Sat Aug 30 11:51:13 BST 2008

On Sat, Aug 30, 2008 at 11:51 AM, Frederik Ramm <frederik at remote.org> wrote:
> I know it is not Osmosis' fault because Osmosis just uses standard XML
> parsing but I'm a bit unhappy about the gigantic waste of processing
> power incurred by all this parsing stuff - it seems anyone touching the
> XML file with a "proper library" has to actually decipher the UTF8
> sequences, whereas if I just want to use Osmosis to split out a section
> of the data or apply a patch, I would be perfectly happy if it would
> process whatever data is there *without* trying to make sense of it more
> than it absolutely has to. (I don't think there can ever be a double or
> single quote anywhere in bytes 2-n of a n-byte UTF-8 sequence, can there?)

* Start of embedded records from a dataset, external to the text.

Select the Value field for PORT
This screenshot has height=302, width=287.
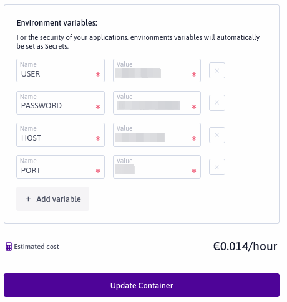pyautogui.click(x=157, y=167)
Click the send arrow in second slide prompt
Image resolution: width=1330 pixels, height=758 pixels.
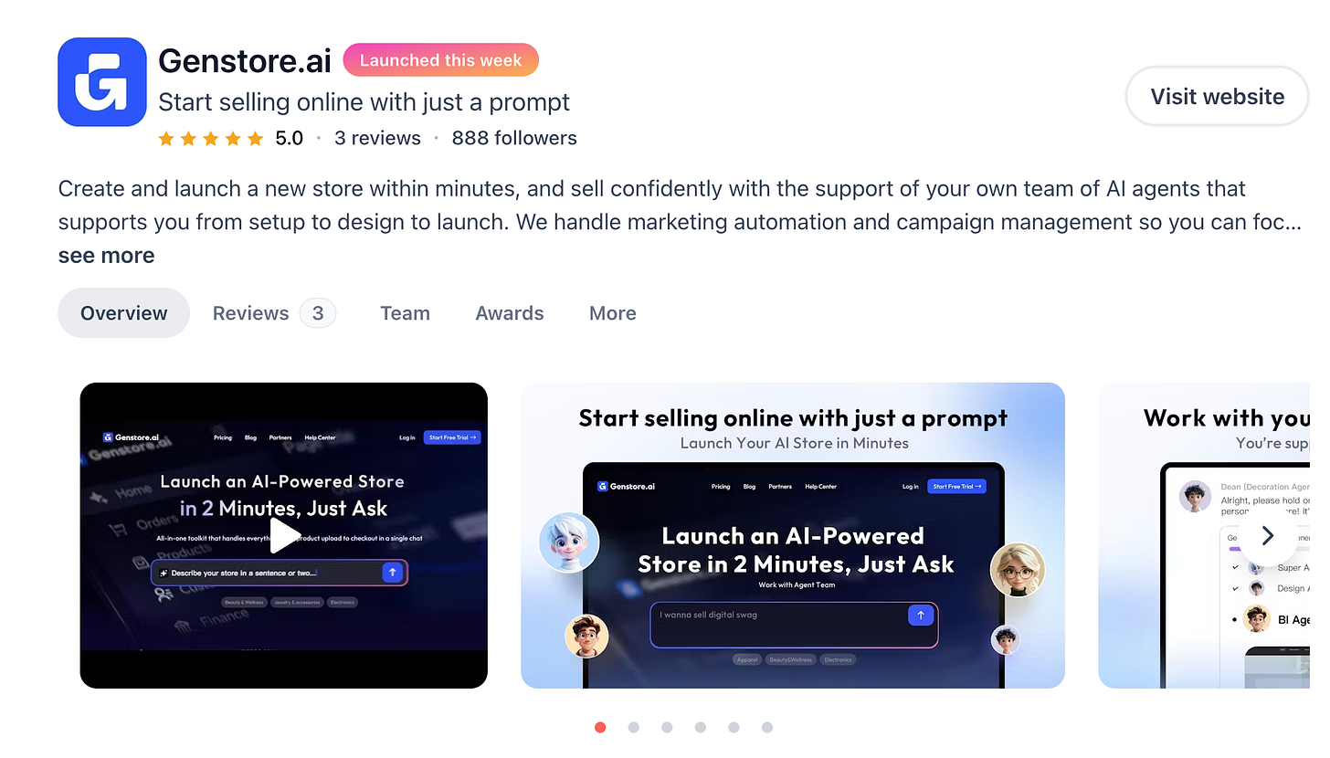click(920, 616)
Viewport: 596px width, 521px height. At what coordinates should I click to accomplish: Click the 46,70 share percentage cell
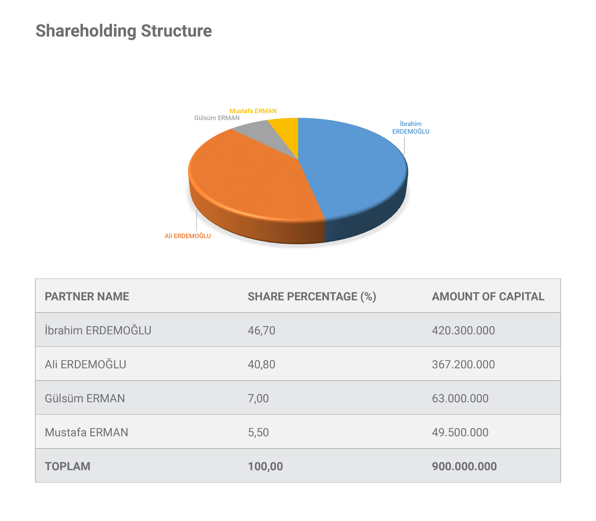(261, 330)
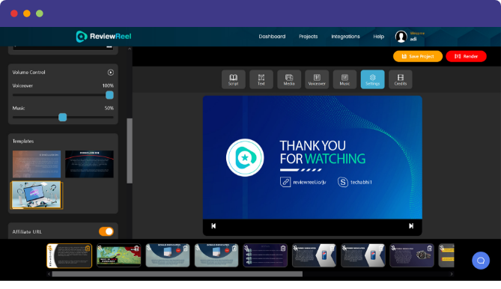Skip to next slide in preview
Viewport: 501px width, 289px height.
tap(411, 226)
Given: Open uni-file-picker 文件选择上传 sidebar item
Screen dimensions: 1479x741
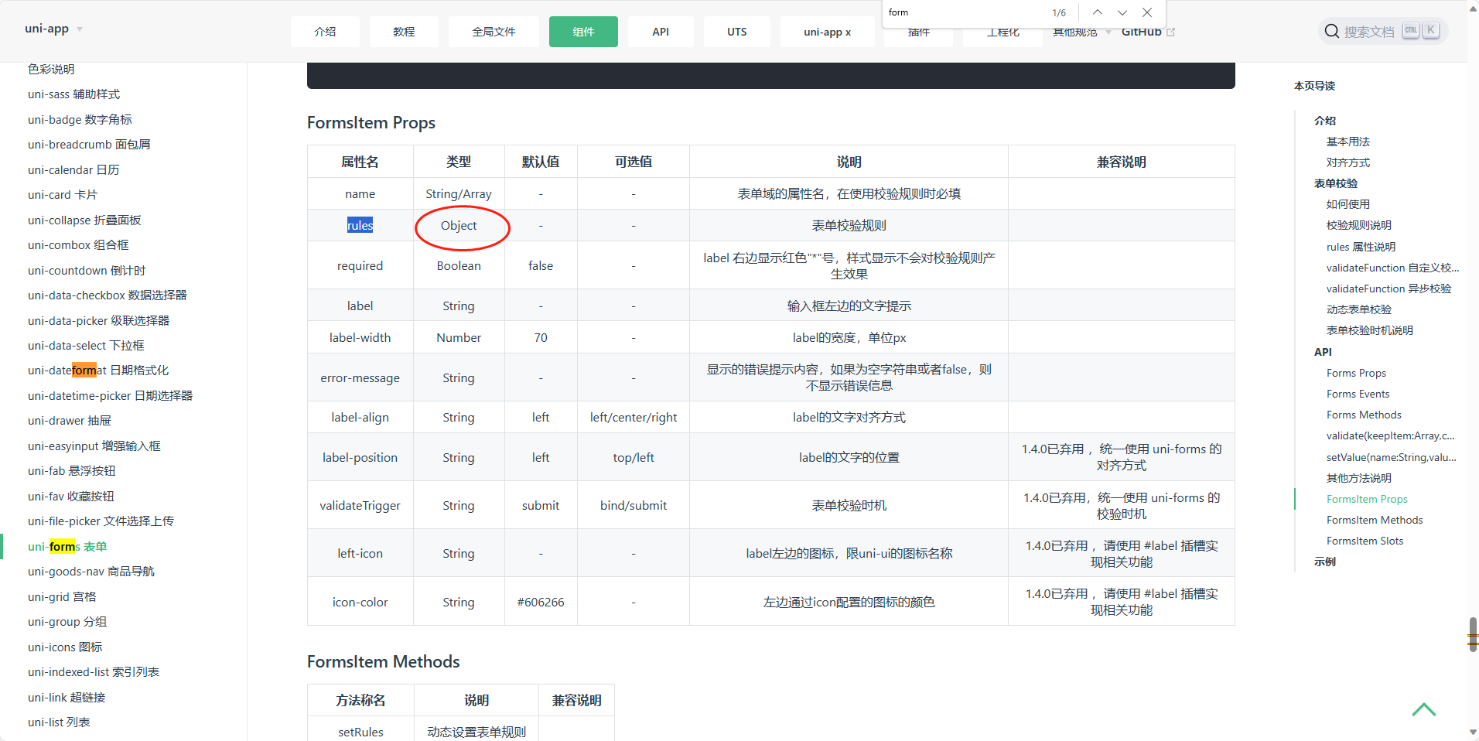Looking at the screenshot, I should (x=101, y=521).
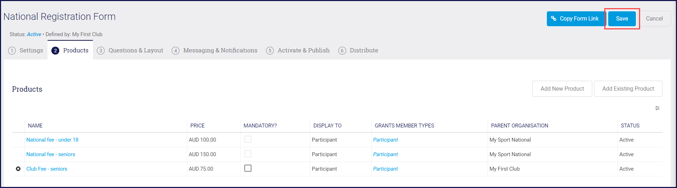Open the National fee - under 18 product
Image resolution: width=677 pixels, height=188 pixels.
(x=52, y=140)
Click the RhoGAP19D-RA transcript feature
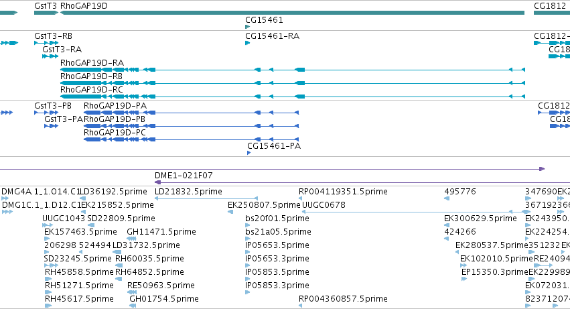This screenshot has height=309, width=570. click(292, 70)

UTF-8 parsing is trivial. Read first byte, lookup table tells you the
length. Copy that many extra bytes. No, a double quote can't appear
anywhere in a sequence, that's why it complained. Otherwise we would
just have seen mysterious data corruption.

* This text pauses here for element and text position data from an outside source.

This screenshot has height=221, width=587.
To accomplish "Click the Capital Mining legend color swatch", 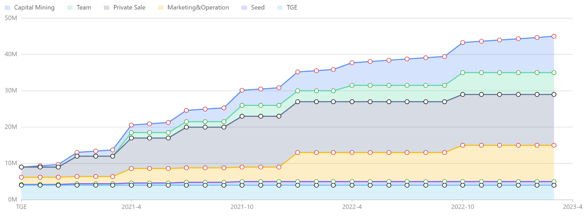I will pyautogui.click(x=7, y=8).
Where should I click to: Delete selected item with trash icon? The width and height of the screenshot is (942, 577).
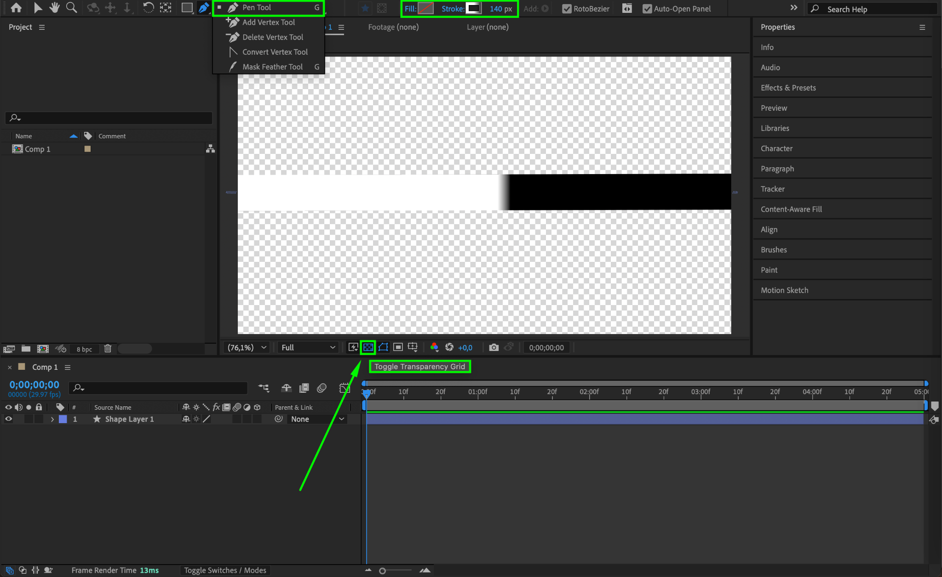click(x=108, y=349)
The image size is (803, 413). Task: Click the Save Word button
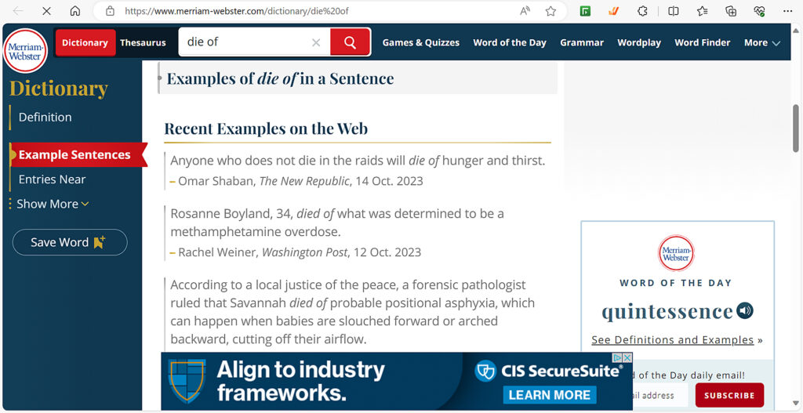click(x=70, y=242)
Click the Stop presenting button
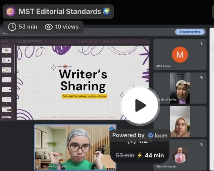 click(190, 32)
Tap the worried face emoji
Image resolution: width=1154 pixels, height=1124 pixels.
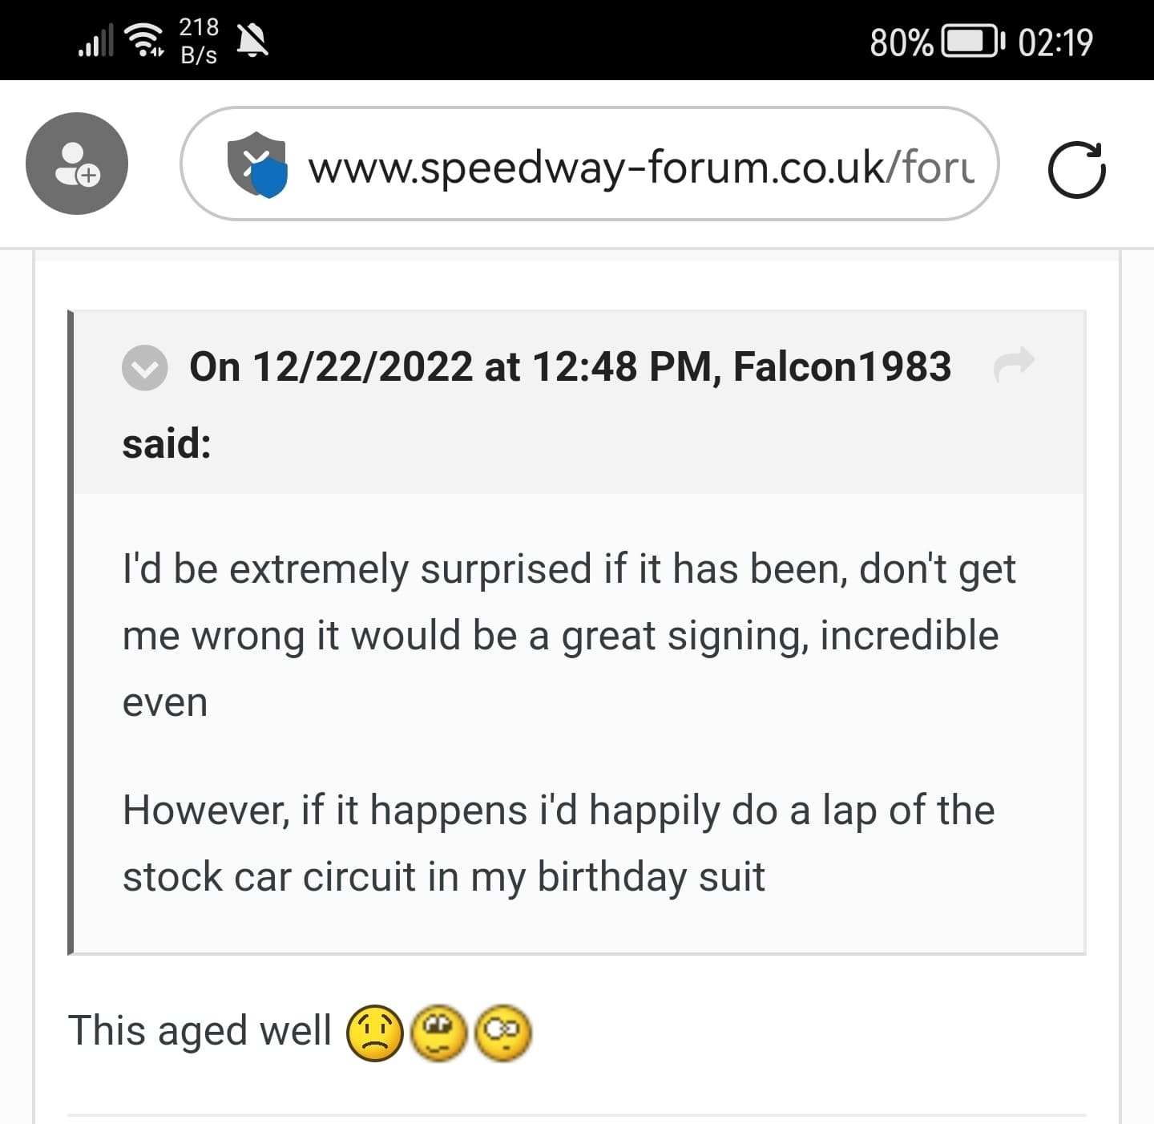tap(374, 1033)
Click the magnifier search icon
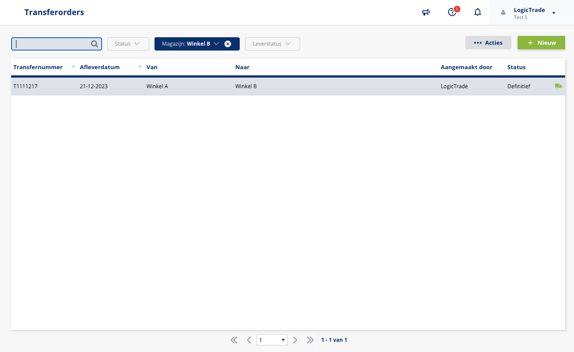574x352 pixels. 95,44
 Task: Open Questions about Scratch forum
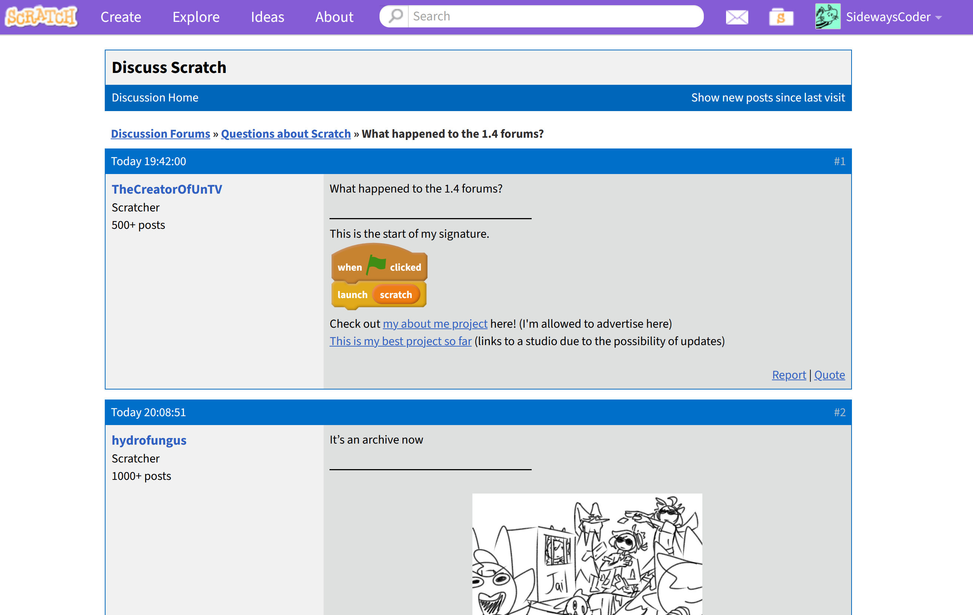(285, 134)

Sure, your regex parsing wouldn't have failed on this particular test,
but the moment you want to actually use the result to load into JOSM,
osm2pgsql, coastline checker, it will barf anyway, so you may as well
get it right the first time.

> I have verified that the regular API suffers from the same problem.
> Upload something with an UTF-8 character at position 255 and you get
> into trouble. So actually the API needs to do something as well, either
> truncate the data properly, or at least return an error to the client if
> you try to set a value of more than 255 bytes.

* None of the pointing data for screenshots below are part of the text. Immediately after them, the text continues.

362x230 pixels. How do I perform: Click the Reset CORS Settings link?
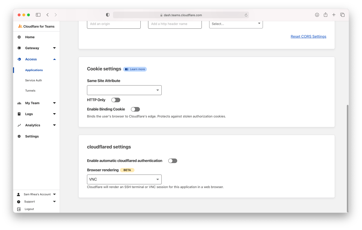point(308,37)
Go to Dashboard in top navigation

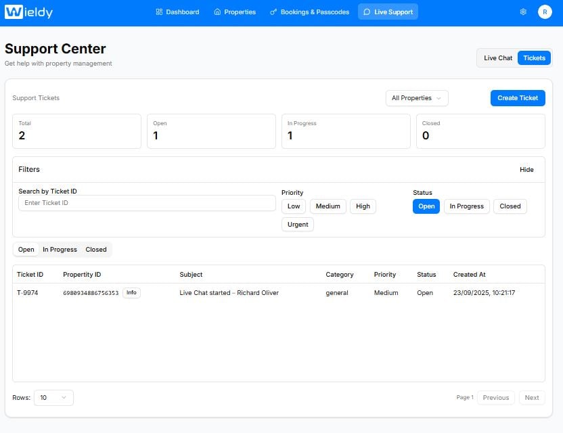pos(177,12)
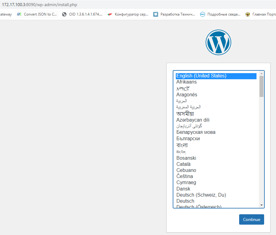The width and height of the screenshot is (276, 235).
Task: Choose Беларуская мова language option
Action: tap(196, 132)
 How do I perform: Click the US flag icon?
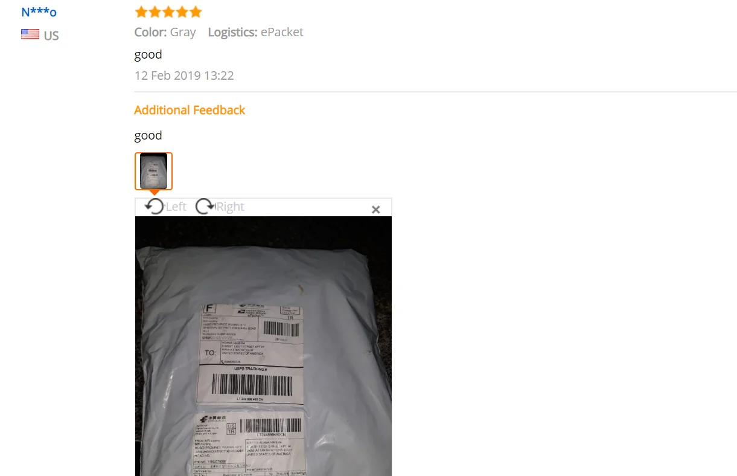[x=30, y=34]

Can you set mysql to strict mode so it throws an error instead of
silently truncating?

> If one wanted to silently truncate, then I believe the rule is: You may
> cut a string between neighbouring characters "a" and "b" if "b" is in
> the range 0..127 (0x00..0x7f - regular one-byte character) or 192..253
> (0xc0..0xfd - first byte of UTF-8 sequence). Anything outside these
> ranges may be a follow-on byte of an UTF-8 sequence.

That's about right.

Have a nice day,
-- 
Martijn van Oosterhout <kleptog at gmail.com> http://svana.org/kleptog/